Mais sa faiblesse passa.

La réaction se fit.

Le colonel se releva, et chassant ses idées noires :

— Allons ! s’écria-t-il, pas de larmes, pas de plaintes, sauvons-le… ou du moins accomplissons ses volontés jusqu’au bout.

Sa résolution prise, Martial Renaud n’hésita plus.

Il s’approcha de la muraille, et toucha de l’extrémité de son doigt un bouton dissimulé dans la boiserie, impossible à trouver pour tout autre que lui.

Une porte secrète tourna silencieusement sur ses gonds.

Martial Renaud jeta un cri de surprise, lui qui n’était pourtant pas facile à étonner.

Une femme se tenait immobile sur le seuil de la porte.

Cette femme, c’était Edmée.

Elle souriait.

Elle s’avança lentement.

Après avoir repoussé légèrement la porte secrète, qui se referma, elle pénétra dans le salon.

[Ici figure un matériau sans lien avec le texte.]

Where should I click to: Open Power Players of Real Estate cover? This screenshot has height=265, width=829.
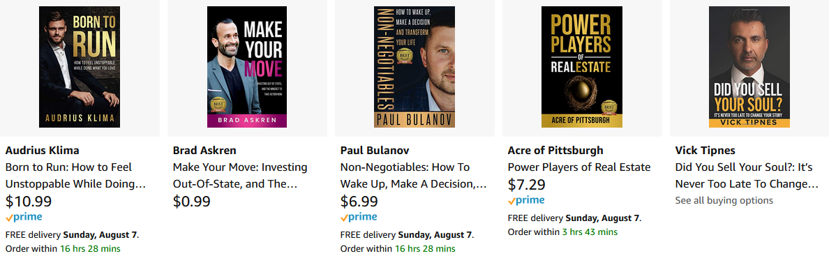pos(581,67)
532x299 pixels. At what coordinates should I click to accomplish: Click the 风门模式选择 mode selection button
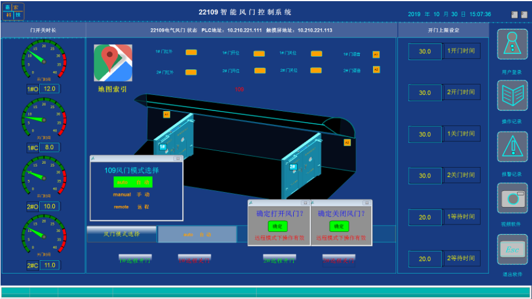click(x=121, y=234)
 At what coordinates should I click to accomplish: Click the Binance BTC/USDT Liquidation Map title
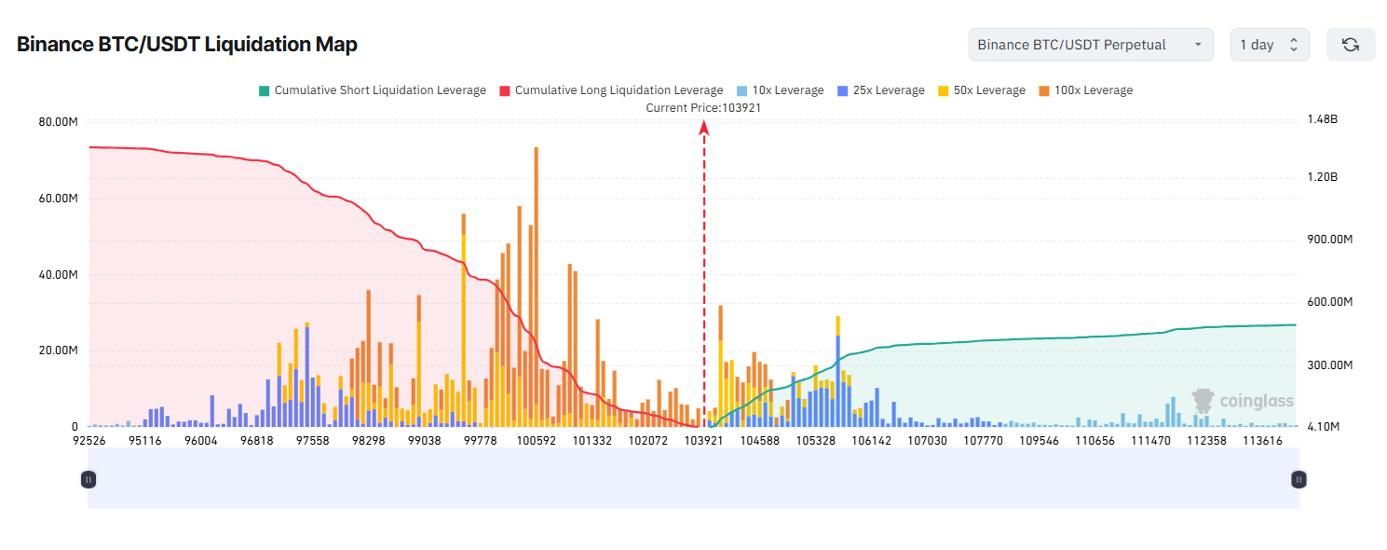coord(185,44)
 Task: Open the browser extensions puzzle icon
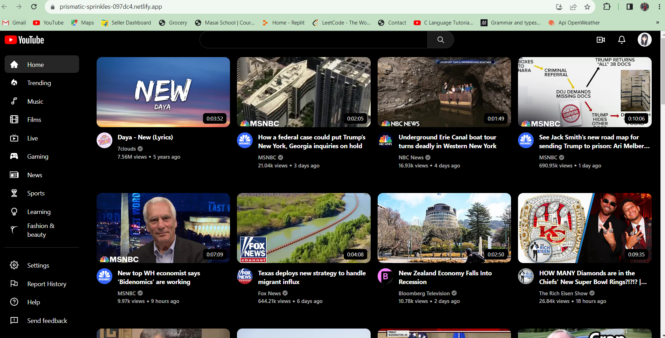click(x=607, y=7)
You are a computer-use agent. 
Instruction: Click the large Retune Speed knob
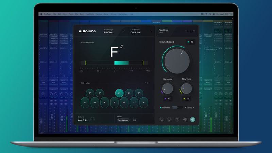click(177, 61)
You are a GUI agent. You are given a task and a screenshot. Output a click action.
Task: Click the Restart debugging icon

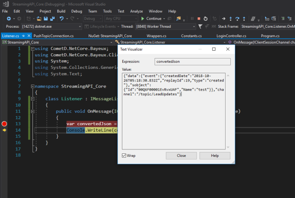pyautogui.click(x=206, y=19)
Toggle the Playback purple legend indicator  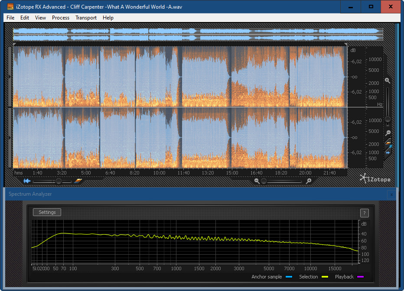coord(360,277)
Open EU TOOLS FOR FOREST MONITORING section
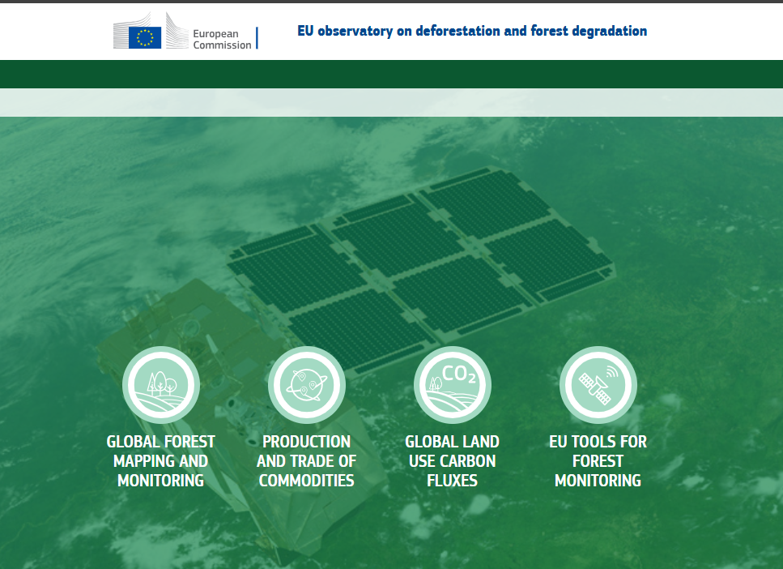The width and height of the screenshot is (783, 569). point(598,460)
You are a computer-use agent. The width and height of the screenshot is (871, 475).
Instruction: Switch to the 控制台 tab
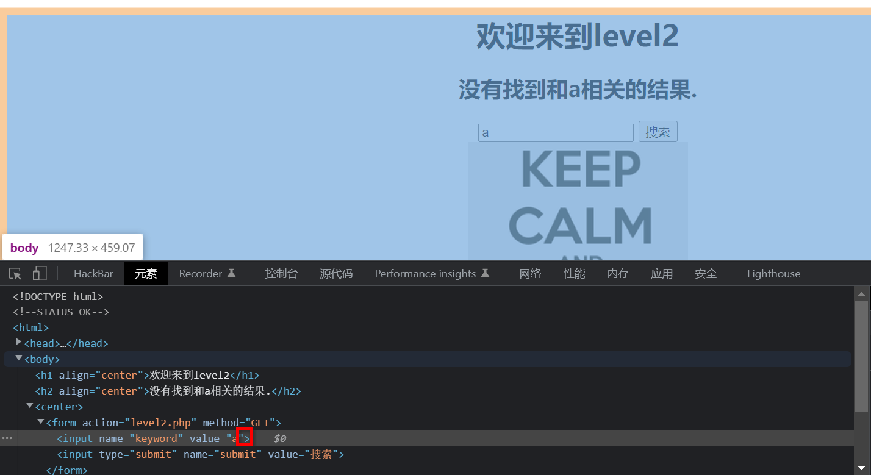coord(281,273)

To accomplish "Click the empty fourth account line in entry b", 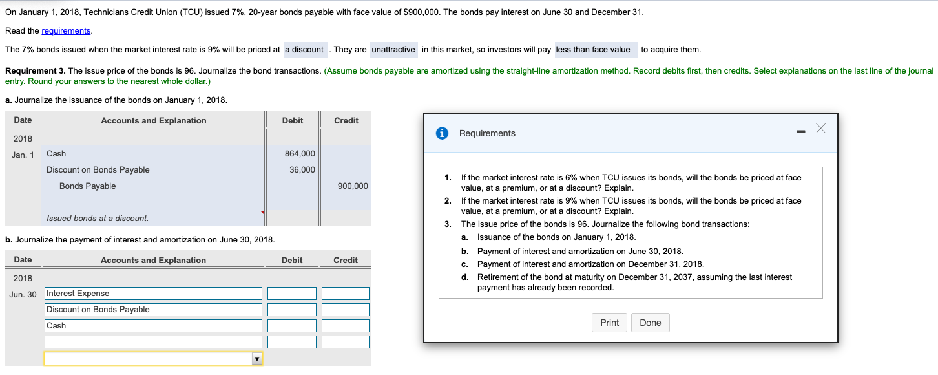I will [x=152, y=341].
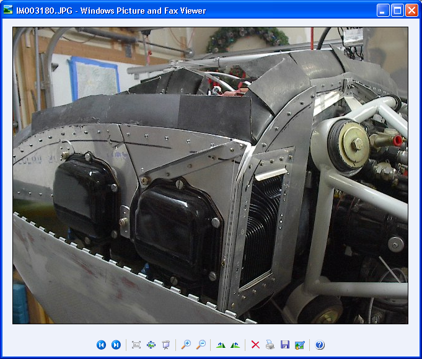Advance to the next image
The image size is (422, 359).
116,345
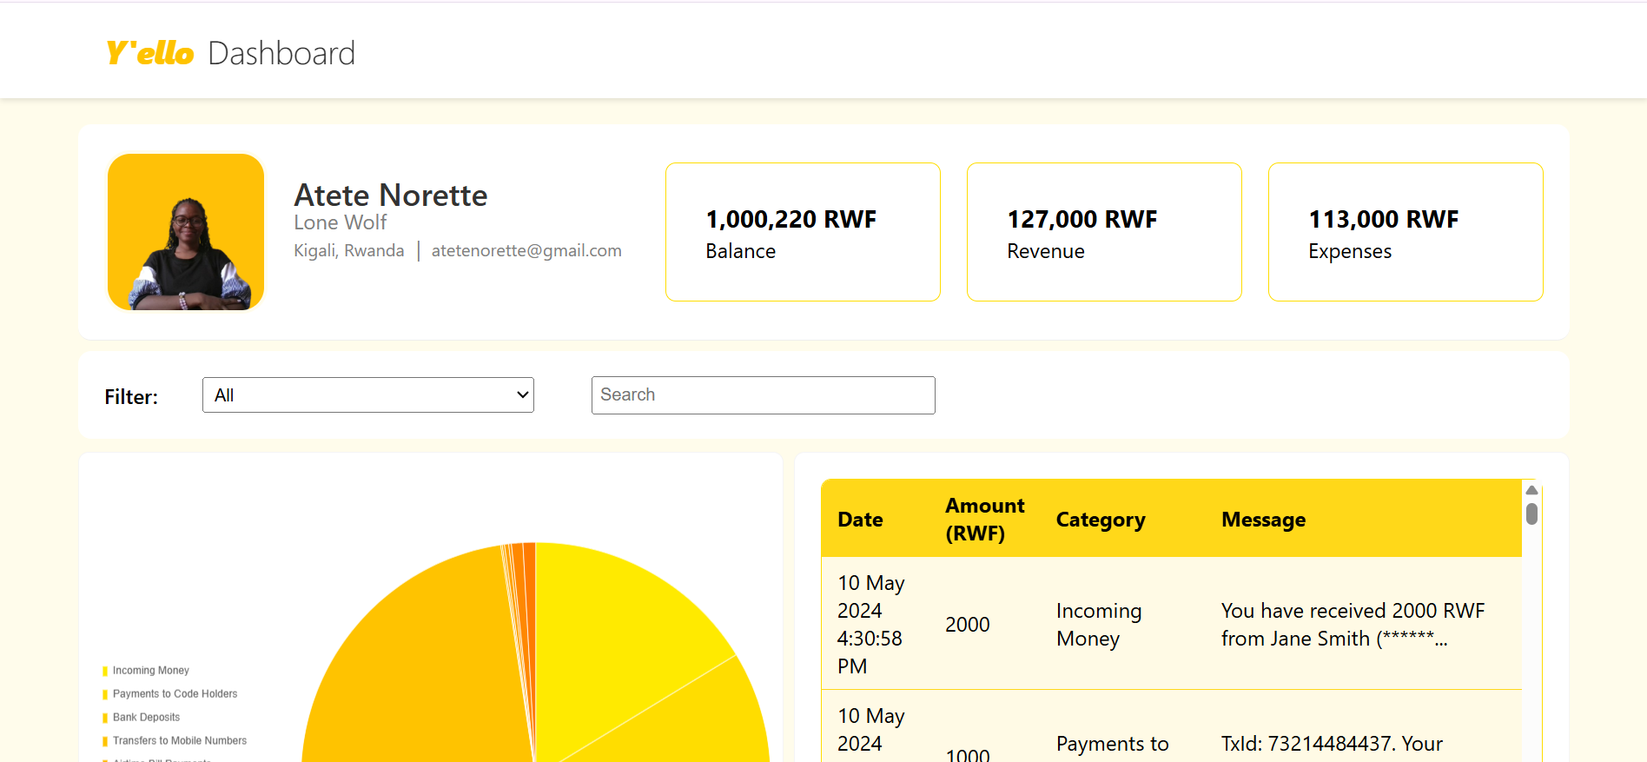Toggle Incoming Money legend item in chart
The image size is (1647, 762).
pos(150,671)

Le colonel ne trouvait pas un mot, pas une interrogation, tant l’acte de la jeune fille avait l’air d’être raisonné, naturel.

Il lui offrit un siège.

Elle le remercia d’un regard, s’assit, et, penchant la tête sur sa poitrine elle demeura immobile et songeuse.

Martial Renaud, debout devant elle, la considérait avec un mélange de tristesse et d’admiration.

Enfin, la jeune fille releva la tête.

— Asseyez-vous, mon ami, lui dit-elle.

Le colonel prit une chaise et s’assit auprès d’elle.

Edmée continua :

— J’étais là.

— Depuis longtemps ?

— Oui.

— Et vous avez entendu ?

— Tout. Appuyée contre cette porte, comprimant jusqu’aux battements de mon cœur, j’ai gravé dans ma mémoire vos généreuses paroles.

— Ne parlez pas ainsi, chère Edmée ; il n’y a pas, il ne peut y avoir de générosité dans l’amitié fraternelle qui existe entre Noël et moi.